La elección de los dispersantes generó gran controversia, pues a pesar de que su
aplicación está prevista por la Agencia de Protección Ambiental de Estados Unidos (EPA),
ambos dispersantes poseen cierto grado de toxicidad para los organismos marinos. Como
consecuencia, la EPA le dió a British Petroleum 24 horas para elegir un dispersante menos
tóxico, o de no ser posible, gestionar un análisis comparando la toxicidad de los
dispersantes existentes. En respuesta a esta solicitud, BP continuó usando COREXIT y
realizó la investigación requerida.

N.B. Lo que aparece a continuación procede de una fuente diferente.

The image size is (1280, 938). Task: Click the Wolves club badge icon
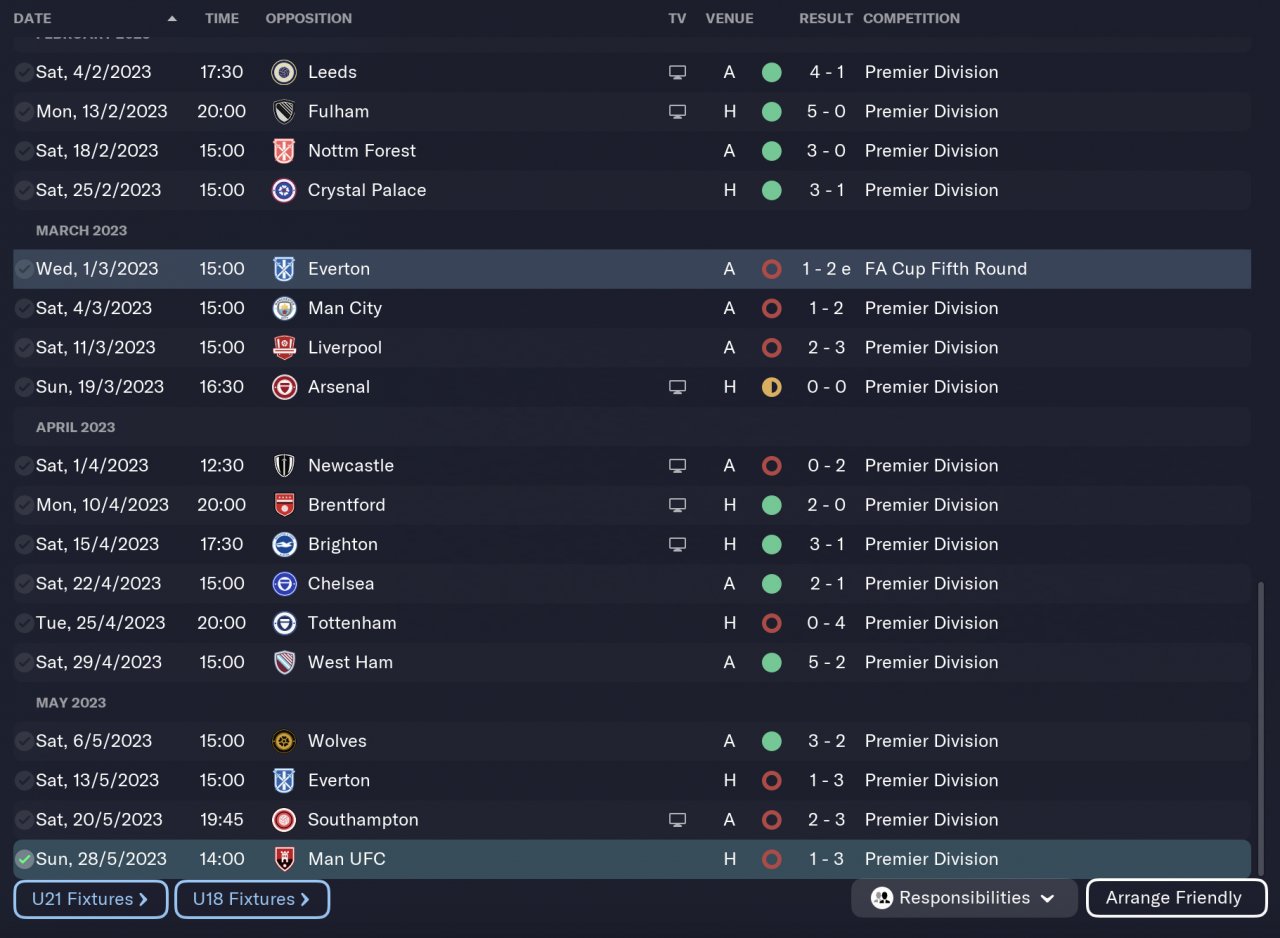pos(284,741)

La petición deja, sin embargo, una pregunta: ¿existen
dispersantes seguros?
Se calcula que a lo largo del derrame, BP administró en total unos 4,100 m3 de
COREXITen la superficie y 2,730 m3 en mar profundo, una vasta aplicación sin precedentes
cuyo impacto ambiental a los ecosistemas marinos está aún por comprobarse.

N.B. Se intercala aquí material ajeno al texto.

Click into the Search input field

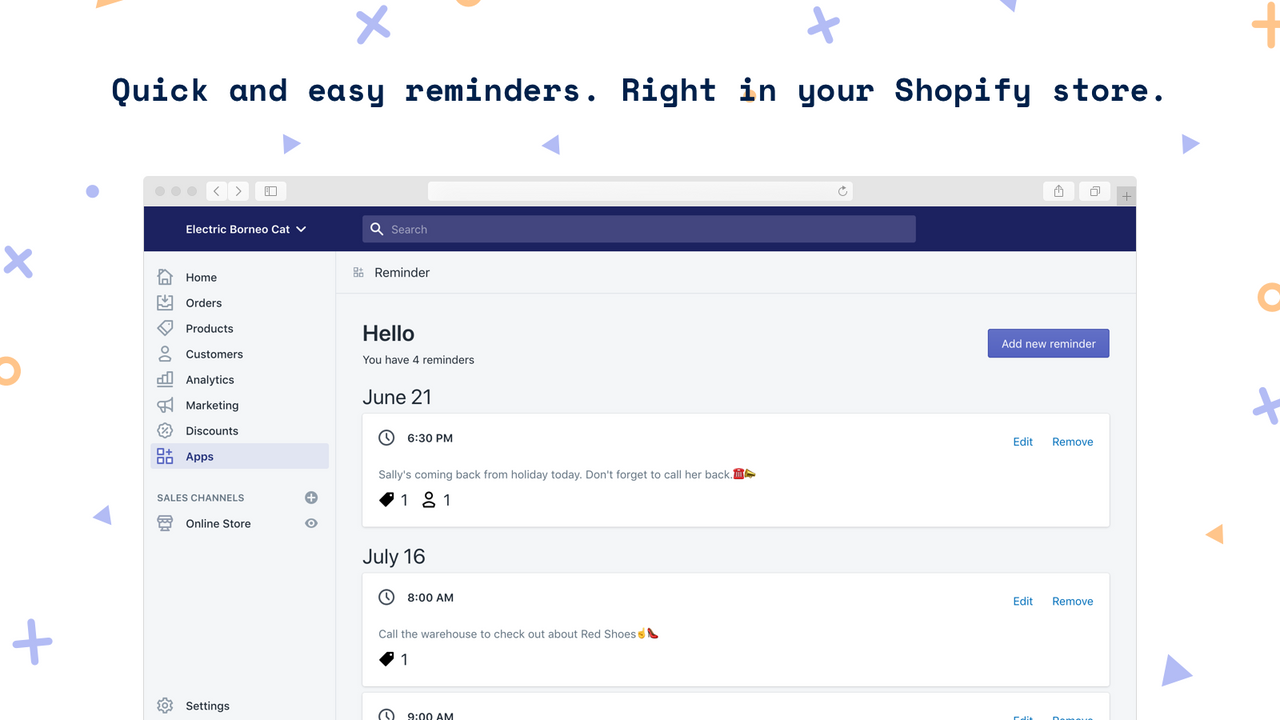click(x=640, y=229)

NOKOMIS-3F4 es un dispersante de hidrocarburos cuya fórmula no ha sido
publicada debido a que tiene protección por secreto industrial. Sin embargo, es posible
conocer sus efectos mediante estudios independientes dada la secrecía para este producto.
En el Laboratorio de Farmacología Marina (LFM) de la Facultad de Ciencias Marinas se
está desarrollando un estudio para ampliar el conocimiento sobre este dispersante, a
propuesta de la Segunda Región Naval debido al interés de los productores de NOKOMIS3F4 en su posible aplicación en caso de un derrame. El estudio en el LFM tiene como
propósito caracterizar los efectos tóxicos del dispersante en una especie endémica de la
región, el mejillón Mytilus californianus(Figura 1), y estandarizar este bivalvo como un
bioindicador de impacto ambiental.
Figura 1. Especímenes de Mytilus californianus usados en el presente estudio antes de ser
colectados y llevados al laboratorio. Foto: Graciela Guerra Rivas.

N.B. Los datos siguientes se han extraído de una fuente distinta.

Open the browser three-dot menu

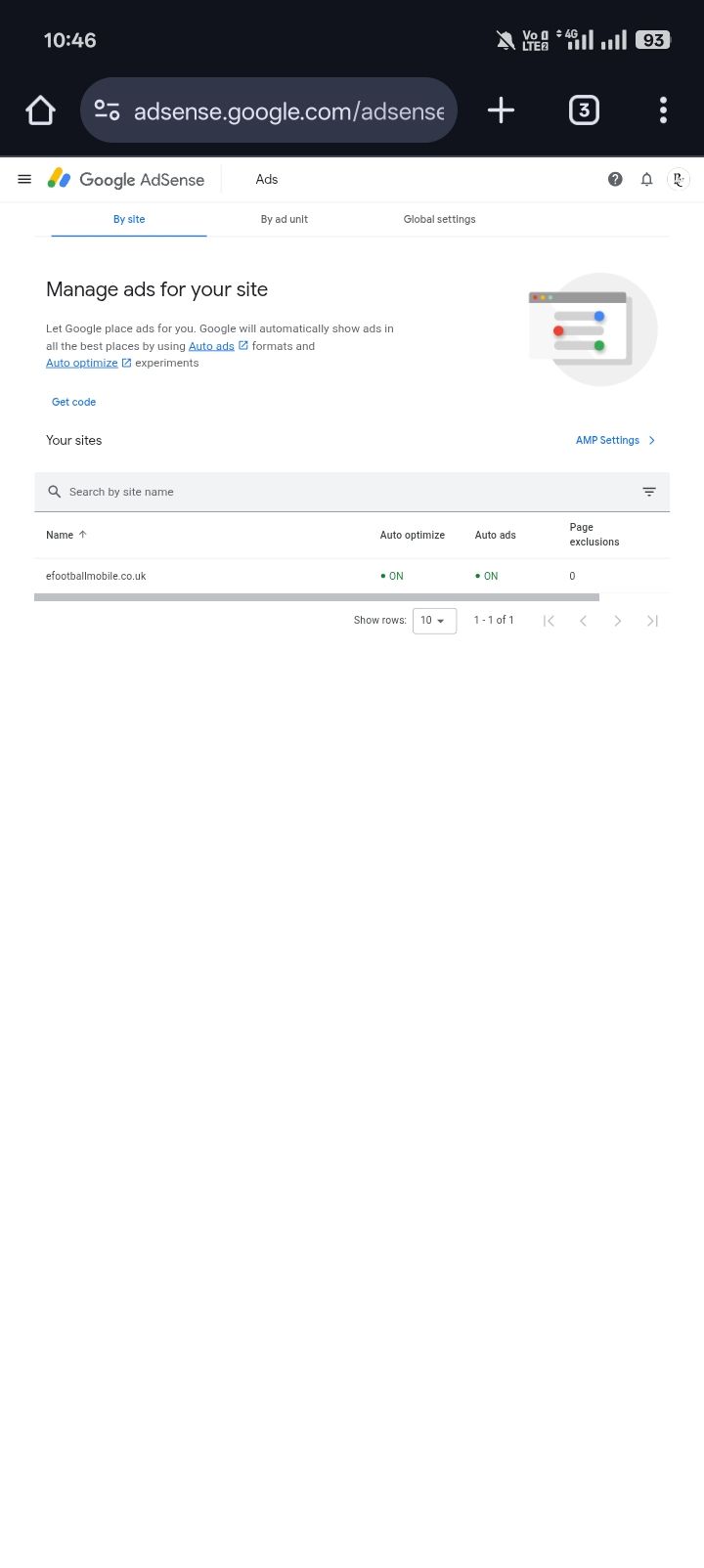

Se sabe que entre otros compuestos químicos, el producto NOKOMIS-3F4 contiene
polietoxilado de nonilfenol, considerado tóxico, ya que su precursor, el 4-nonilfenol es un
conocido xenoestrógeno o disruptor endócrino: es decir, es un compuesto capaz de actuar
sobre el sistema endócrino y alterar el ciclo reproductivo. Con este antecedente, en el LFM
se realizaron pruebas de toxicidad para evaluar este tipo de efectos en especímenes
expuestos a NOKOMIS 3-F4 (Figura 2). Para realizar el análisis, se hicieron bioensayos con
este molusco bivalvo aplicando diferentes concentraciones del dispersante en un tiempo
definido de 96 y 240 horas. Al término de las exposiciones los animales fueron disectados,
colectándose el hepatopáncreas y la gónada para ser analizados mediante la cuantificación
de la proteína llamada vitelogenina, un biomarcador de daño endócrino. Los valores de
vitelogenina fueron utilizados para hacer comparaciones entre los organismos en agua de
mar con NOKOMIS-3F4 y organismos control colocados en recipientes que contenían
solamente agua de mar. Los resultados, que serán publicados en un corto plazo, permitirán
ampliar la perspectiva sobre este producto comercial. ¿Es letal? ¿A qué concentración
causa la muerte de los mejillones? ¿Afecta más a las hembras o a los machos? ¿Sobre qué
bases debe tomarse la decisión de aplicarlo en caso de un derrame? Estas preguntas
quedarán contestadas en una tesis de licenciatura que ya se encuentra en revisión.
Figura 2. Mejillones en recipientes con NOKOMIS-3F4 en el Laboratorio de Farmacología y
Toxicología Marina de la Facultad de Ciencias Marinas de la UABC. Foto: Ana
Gabriela Flores.
Bibliografía de referencia
Ricciardi, F., Matozzo, V. y Marin, G. M. 2008. Effects of 4-nonylphenol exposure in
mussels (Mytilus galloprovincialis) and crabs (Carcinus aestuarii) with particular emphasis
on vitellogenin induction. Marine Pollution Bulletin 57:365–372.
U.S. Environmental Protection Agency. 2010. Comparative Toxicity of Eight Oil
Dispersant Products on Two Gulf of Mexico Aquatic Test Species. Report June 30.
Wang, Ch., y Croll, P. 2006. Effects of sex steroids on spawning in the sea
scallop,Placopecten magellanicus. Aquaculture 256: 423–432.